I believe one of the most basic and most misunderstood concepts in government is the concept of federalism-the division of responsibility between different levels of governments which, when followed, will best protect the people from overpowering governmental intrusion. Several principles of the Founders emphasize this point:

  1. The United States of America shall be a republic.
  2. A constitution should be structured to permanently protect the people from the human frailties of their rulers.
  3. A system of checks and balances should be adopted to prevent the abuse of power.
  4. The unalienable rights of the people are most likely to be preserved if the principles of government are set forth in a written constitution.
  5. Only limited and carefully defined powers should be delegated to government, all others being retained in the people.
  6. Strong local self-government is the keystone to preserving human freedom. (See a discussion of these and others in The Five Thousand Year Leap)

Dr. Skousen explains the delicate balance which the Founders built between the states and the national government:

"The powers allocated to the national government were highly important but carefully enumerated. The Constitution lists only twenty (See Article I, Section 8, U. S. Constitution). These are the powers relating to foreign affairs, war, peace, national security, managing interstate commerce, federal taxes, naturalization, patents, bankruptcy laws, federal lands and property, handling federal finance, coining of money, fixing weights and measures, establishing post offices, setting up federal courts, and handling crimes on the high seas or violations of the law of nations.

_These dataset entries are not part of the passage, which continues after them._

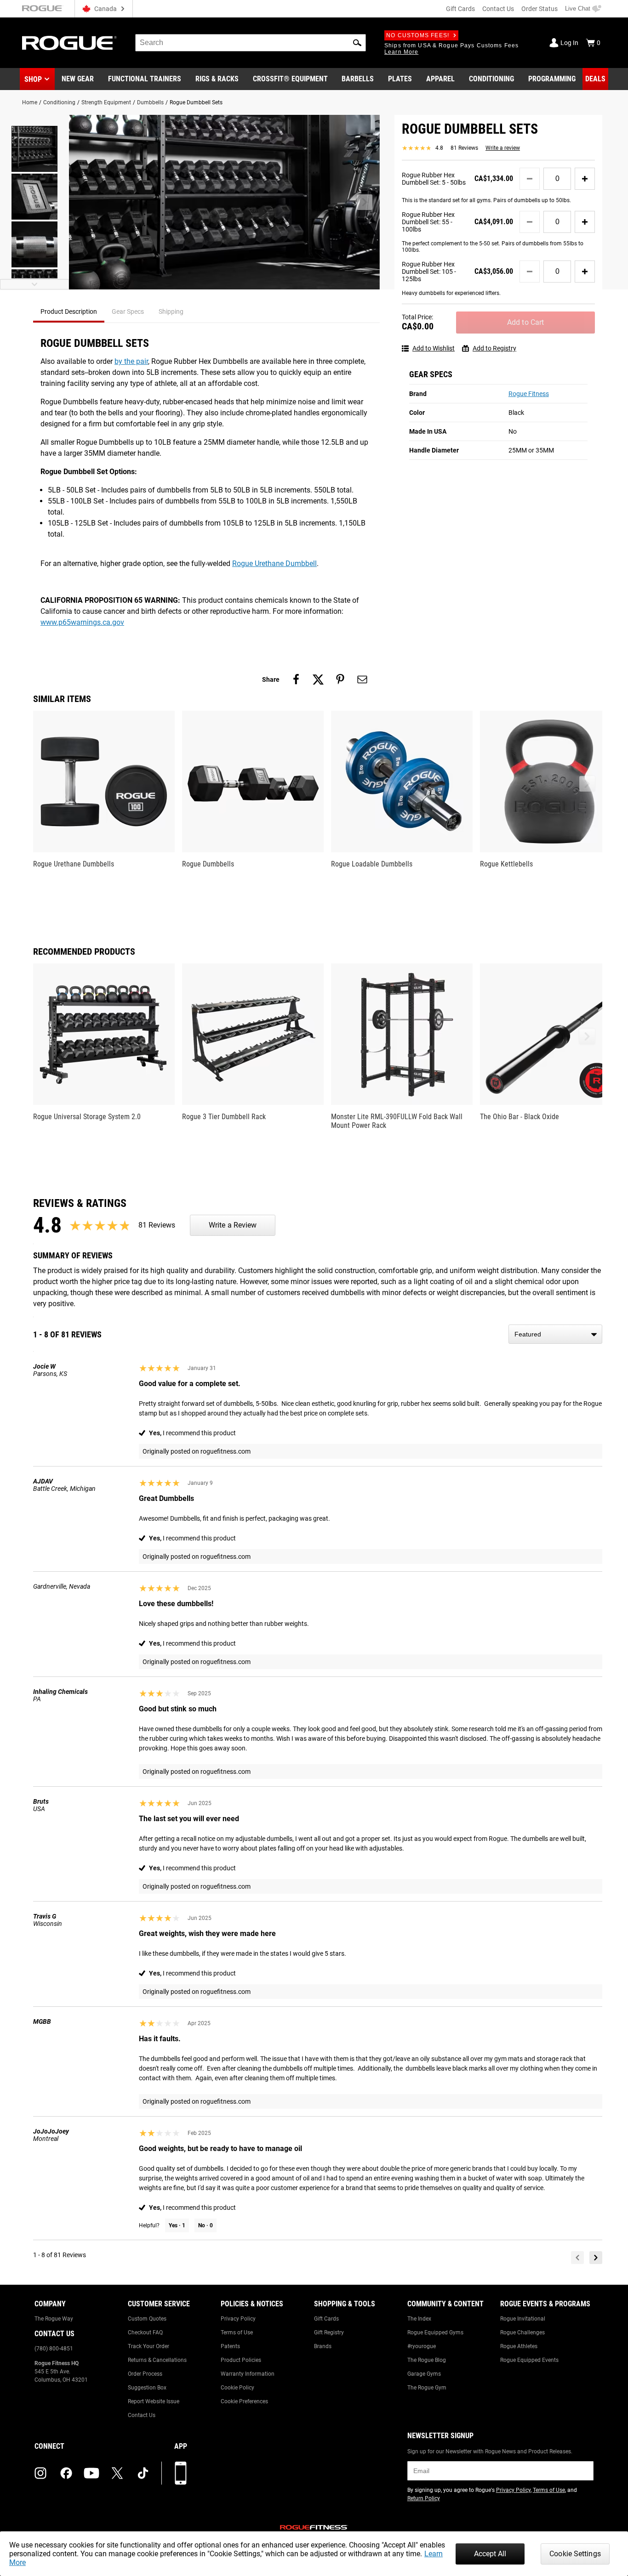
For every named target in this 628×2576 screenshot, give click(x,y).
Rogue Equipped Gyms (435, 2332)
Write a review (502, 148)
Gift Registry (329, 2332)
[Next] (595, 2257)
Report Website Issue (153, 2401)
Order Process (145, 2374)
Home (29, 102)
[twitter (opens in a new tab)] (117, 2473)
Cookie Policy (237, 2387)
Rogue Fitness (528, 393)
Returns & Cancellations (157, 2360)
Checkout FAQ (145, 2332)
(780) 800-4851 (53, 2348)
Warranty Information (247, 2374)
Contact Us (498, 8)
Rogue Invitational (522, 2319)
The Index (419, 2319)
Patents (230, 2346)
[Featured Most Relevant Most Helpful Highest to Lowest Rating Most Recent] (555, 1334)
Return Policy (423, 2498)
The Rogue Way (53, 2319)
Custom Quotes (147, 2319)
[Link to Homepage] (69, 43)
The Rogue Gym (426, 2387)
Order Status (539, 8)
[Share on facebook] (296, 679)
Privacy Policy (238, 2319)
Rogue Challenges (522, 2332)
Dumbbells (150, 102)
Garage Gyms (424, 2374)
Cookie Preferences (244, 2401)
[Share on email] (362, 679)
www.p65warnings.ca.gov (82, 622)
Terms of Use (237, 2332)
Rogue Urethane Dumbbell (274, 563)
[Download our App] (180, 2473)
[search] (250, 42)
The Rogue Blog (426, 2360)
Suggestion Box (147, 2387)
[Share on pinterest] (340, 679)
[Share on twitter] (318, 679)
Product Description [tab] (68, 311)
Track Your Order (148, 2346)
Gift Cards (460, 8)
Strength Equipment (106, 102)
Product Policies (241, 2360)
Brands (322, 2346)
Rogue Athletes (518, 2346)
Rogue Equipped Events (529, 2360)
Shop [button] (33, 79)
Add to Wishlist (433, 348)
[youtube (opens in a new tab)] (91, 2473)
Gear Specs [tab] (128, 311)
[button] (357, 42)
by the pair (131, 361)
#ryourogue (421, 2346)
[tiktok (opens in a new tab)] (142, 2473)
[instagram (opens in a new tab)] (40, 2473)
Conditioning (59, 102)
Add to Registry (494, 348)
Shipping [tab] (171, 311)
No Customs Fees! (417, 35)
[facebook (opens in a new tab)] (66, 2473)
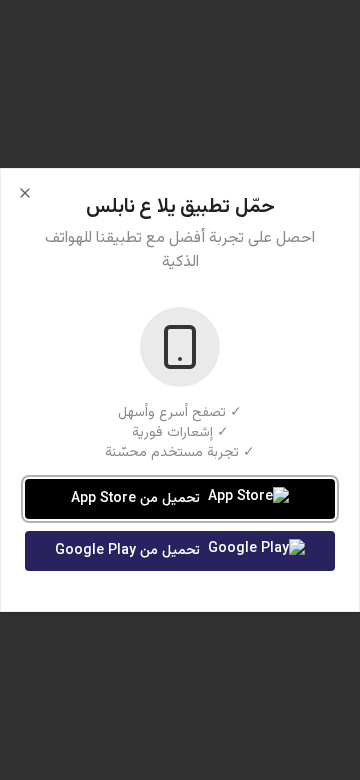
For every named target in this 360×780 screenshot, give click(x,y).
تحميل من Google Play (127, 551)
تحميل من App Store (135, 499)
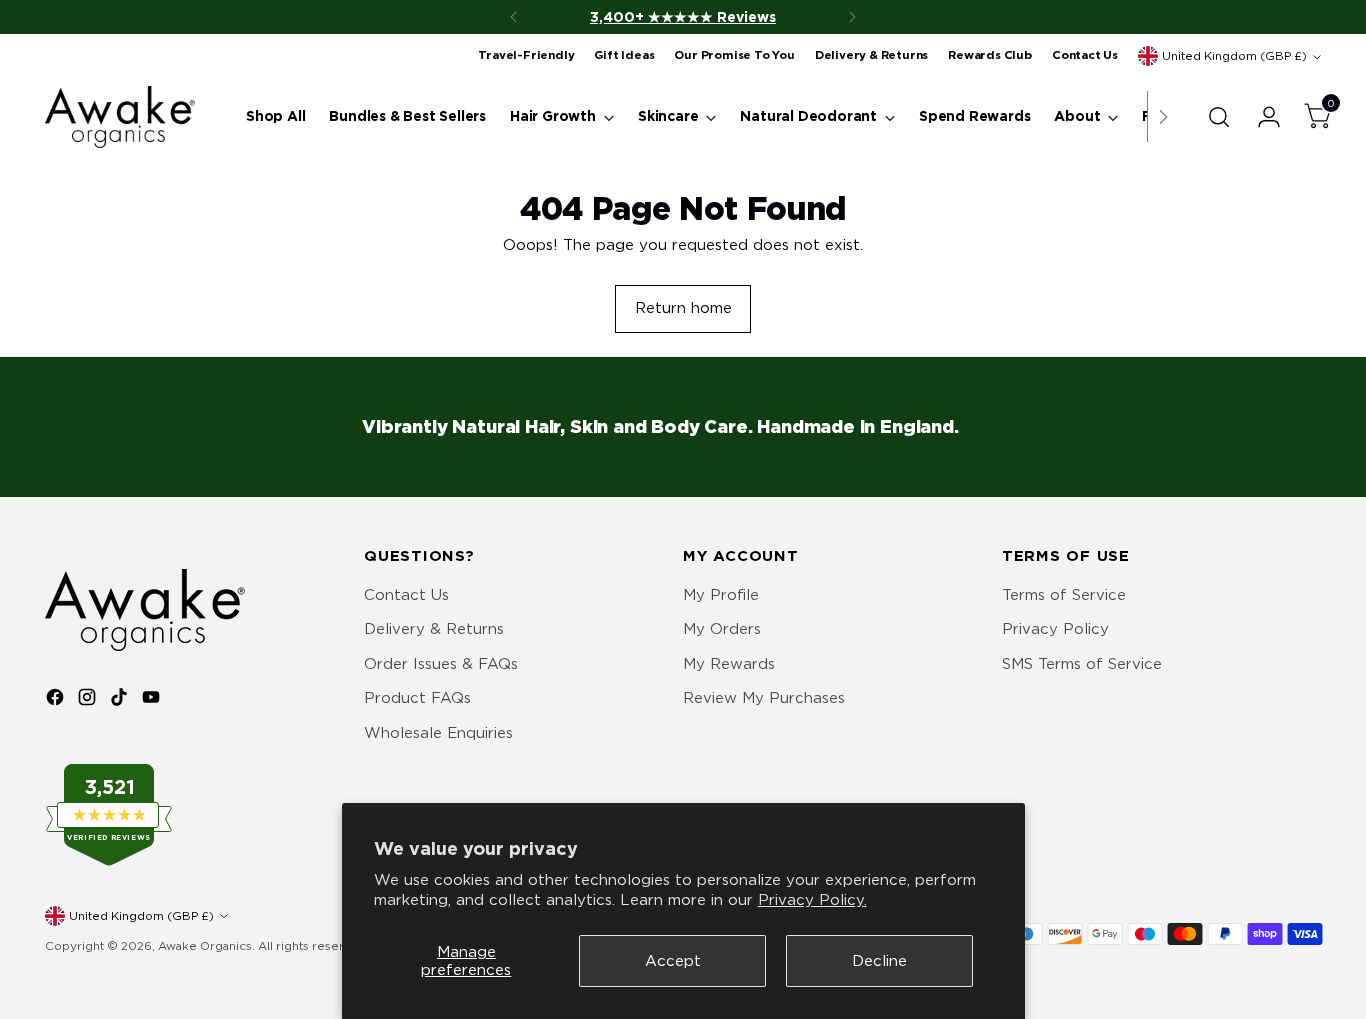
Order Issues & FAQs (441, 664)
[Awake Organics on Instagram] (89, 700)
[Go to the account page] (1261, 117)
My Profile (721, 595)
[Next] (852, 17)
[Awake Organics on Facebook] (57, 700)
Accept (673, 961)
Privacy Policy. (812, 900)
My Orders (722, 629)
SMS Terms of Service (1082, 664)
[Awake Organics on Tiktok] (121, 700)
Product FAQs (417, 698)
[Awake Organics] (120, 117)
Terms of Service (1064, 595)
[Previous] (514, 17)
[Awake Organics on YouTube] (153, 700)
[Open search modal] (1219, 117)
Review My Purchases (764, 698)
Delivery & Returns (434, 629)
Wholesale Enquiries (438, 733)
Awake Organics (205, 946)
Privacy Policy (1055, 629)
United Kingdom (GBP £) (1234, 56)
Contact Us (406, 595)
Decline (879, 961)
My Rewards (729, 664)
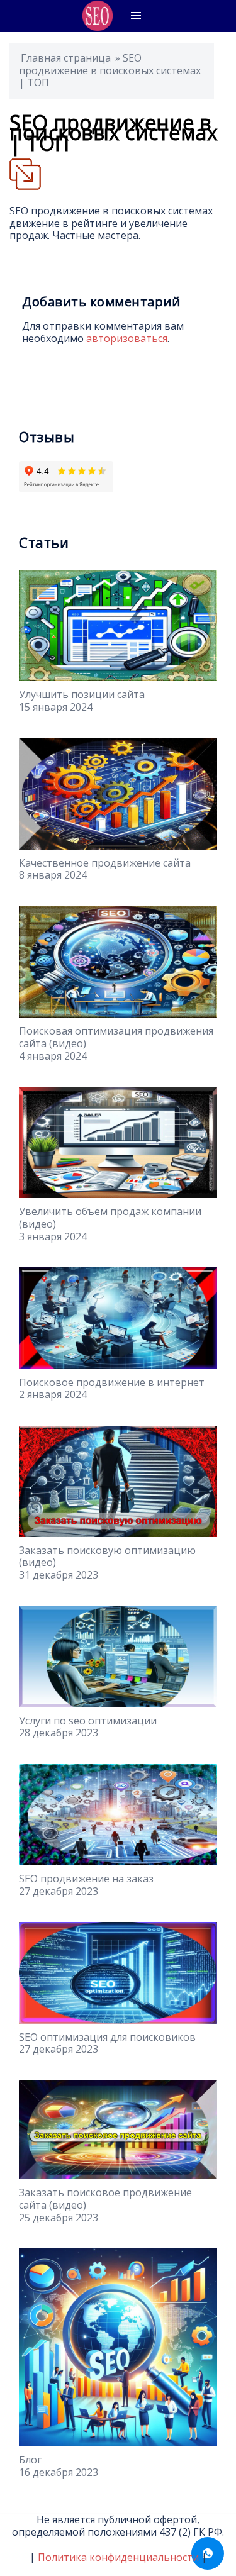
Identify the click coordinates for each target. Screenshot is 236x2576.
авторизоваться (126, 338)
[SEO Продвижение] (97, 15)
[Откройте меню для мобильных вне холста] (136, 15)
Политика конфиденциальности (118, 2557)
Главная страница (66, 58)
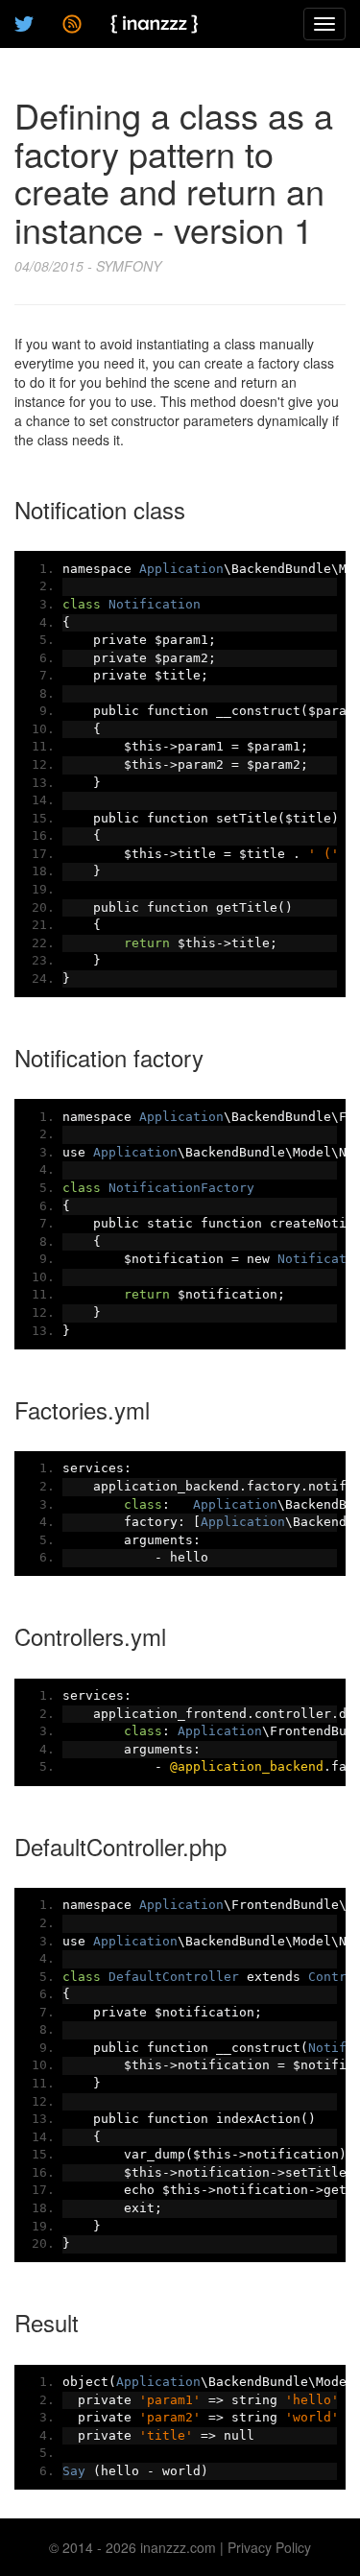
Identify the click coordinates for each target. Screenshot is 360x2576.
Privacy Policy (269, 2547)
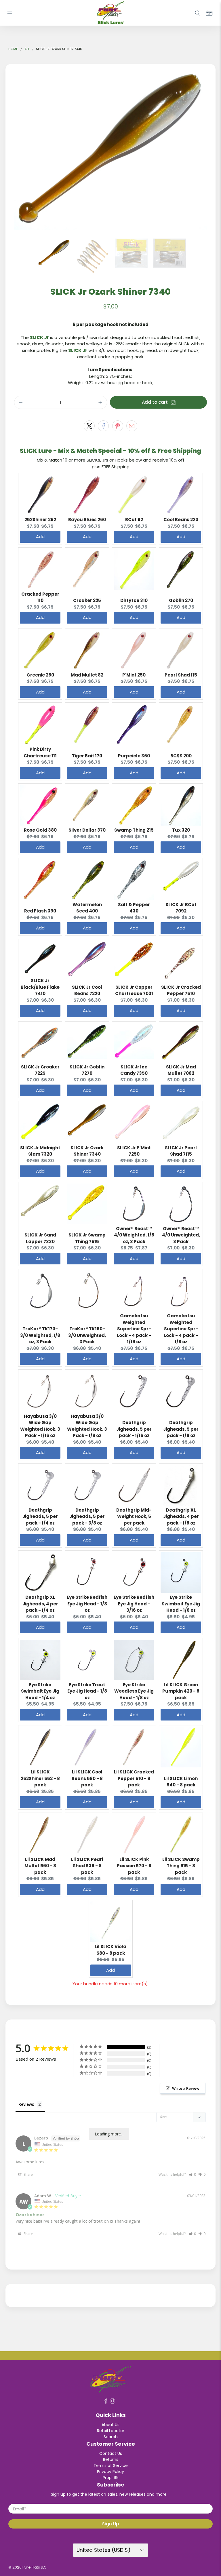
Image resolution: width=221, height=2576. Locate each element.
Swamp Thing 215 (134, 830)
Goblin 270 (181, 600)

"The Founders feared that federal officials and federal agencies would try to invade or control the activities assigned to the states. They therefore included the Tenth Amendment to remind the federal government that it had no authority in any area not specifically described in the Constitution.

"With the Constitution fixing chains on the branches of government to hold them in place, the Founders put the federal government over the several states to serve them as its coordinator in the area of 'national' affairs.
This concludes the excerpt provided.